[Data for review — start]

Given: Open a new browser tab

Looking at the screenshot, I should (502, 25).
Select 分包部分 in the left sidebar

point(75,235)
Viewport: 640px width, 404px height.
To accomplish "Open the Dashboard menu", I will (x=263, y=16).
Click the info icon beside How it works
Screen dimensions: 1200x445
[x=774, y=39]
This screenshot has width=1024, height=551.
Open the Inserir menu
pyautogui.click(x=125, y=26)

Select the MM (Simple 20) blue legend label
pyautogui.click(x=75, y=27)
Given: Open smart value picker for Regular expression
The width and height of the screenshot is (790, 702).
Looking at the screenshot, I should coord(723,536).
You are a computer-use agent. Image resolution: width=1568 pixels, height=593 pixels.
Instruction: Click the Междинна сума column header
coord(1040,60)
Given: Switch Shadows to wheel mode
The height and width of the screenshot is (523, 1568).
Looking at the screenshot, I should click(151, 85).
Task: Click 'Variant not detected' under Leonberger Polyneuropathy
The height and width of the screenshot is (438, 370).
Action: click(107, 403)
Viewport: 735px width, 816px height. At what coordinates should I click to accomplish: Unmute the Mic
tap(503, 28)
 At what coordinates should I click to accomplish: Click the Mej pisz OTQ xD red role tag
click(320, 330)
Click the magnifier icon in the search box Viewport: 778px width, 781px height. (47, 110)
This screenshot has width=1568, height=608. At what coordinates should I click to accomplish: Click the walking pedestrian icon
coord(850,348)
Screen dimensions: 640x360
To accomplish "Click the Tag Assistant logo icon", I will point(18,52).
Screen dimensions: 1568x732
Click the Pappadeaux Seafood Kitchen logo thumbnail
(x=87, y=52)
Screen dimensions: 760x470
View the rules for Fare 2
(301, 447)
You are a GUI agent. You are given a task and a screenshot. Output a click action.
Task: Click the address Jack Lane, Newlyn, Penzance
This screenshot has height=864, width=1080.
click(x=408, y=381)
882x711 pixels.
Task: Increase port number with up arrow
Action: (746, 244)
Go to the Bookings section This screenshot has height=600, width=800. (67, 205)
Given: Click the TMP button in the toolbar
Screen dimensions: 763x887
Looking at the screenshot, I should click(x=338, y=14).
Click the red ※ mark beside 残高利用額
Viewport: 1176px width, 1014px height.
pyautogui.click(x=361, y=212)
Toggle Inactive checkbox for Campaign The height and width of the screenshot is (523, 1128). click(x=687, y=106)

[Data for review — finish]

__Exercise brief__: In full and without changes, give the data above once more.

__Finished exercise__:
Given: Open a new browser tab

Looking at the screenshot, I should (502, 25).
Select 分包部分 in the left sidebar

point(75,235)
Viewport: 640px width, 404px height.
To accomplish "Open the Dashboard menu", I will (x=263, y=16).
Click the info icon beside How it works
Screen dimensions: 1200x445
[x=774, y=39]
This screenshot has width=1024, height=551.
Open the Inserir menu
pyautogui.click(x=125, y=26)

Select the MM (Simple 20) blue legend label
pyautogui.click(x=75, y=27)
Given: Open smart value picker for Regular expression
The width and height of the screenshot is (790, 702).
Looking at the screenshot, I should coord(723,536).
You are a computer-use agent. Image resolution: width=1568 pixels, height=593 pixels.
Instruction: Click the Междинна сума column header
coord(1040,60)
Given: Switch Shadows to wheel mode
The height and width of the screenshot is (523, 1568).
Looking at the screenshot, I should click(151, 85).
Task: Click 'Variant not detected' under Leonberger Polyneuropathy
The height and width of the screenshot is (438, 370).
Action: click(107, 403)
Viewport: 735px width, 816px height. At what coordinates should I click to accomplish: Unmute the Mic
tap(503, 28)
 At what coordinates should I click to accomplish: Click the Mej pisz OTQ xD red role tag
click(320, 330)
Click the magnifier icon in the search box Viewport: 778px width, 781px height. (47, 110)
This screenshot has width=1568, height=608. At what coordinates should I click to accomplish: Click the walking pedestrian icon
coord(850,348)
Screen dimensions: 640x360
To accomplish "Click the Tag Assistant logo icon", I will point(18,52).
Screen dimensions: 1568x732
Click the Pappadeaux Seafood Kitchen logo thumbnail
(x=87, y=52)
Screen dimensions: 760x470
View the rules for Fare 2
(301, 447)
You are a GUI agent. You are given a task and a screenshot. Output a click action.
Task: Click the address Jack Lane, Newlyn, Penzance
This screenshot has height=864, width=1080.
click(x=408, y=381)
882x711 pixels.
Task: Increase port number with up arrow
Action: (746, 244)
Go to the Bookings section This screenshot has height=600, width=800. (67, 205)
Given: Click the TMP button in the toolbar
Screen dimensions: 763x887
Looking at the screenshot, I should click(x=338, y=14).
Click the red ※ mark beside 残高利用額
Viewport: 1176px width, 1014px height.
pyautogui.click(x=361, y=212)
Toggle Inactive checkbox for Campaign The height and width of the screenshot is (523, 1128). click(x=687, y=106)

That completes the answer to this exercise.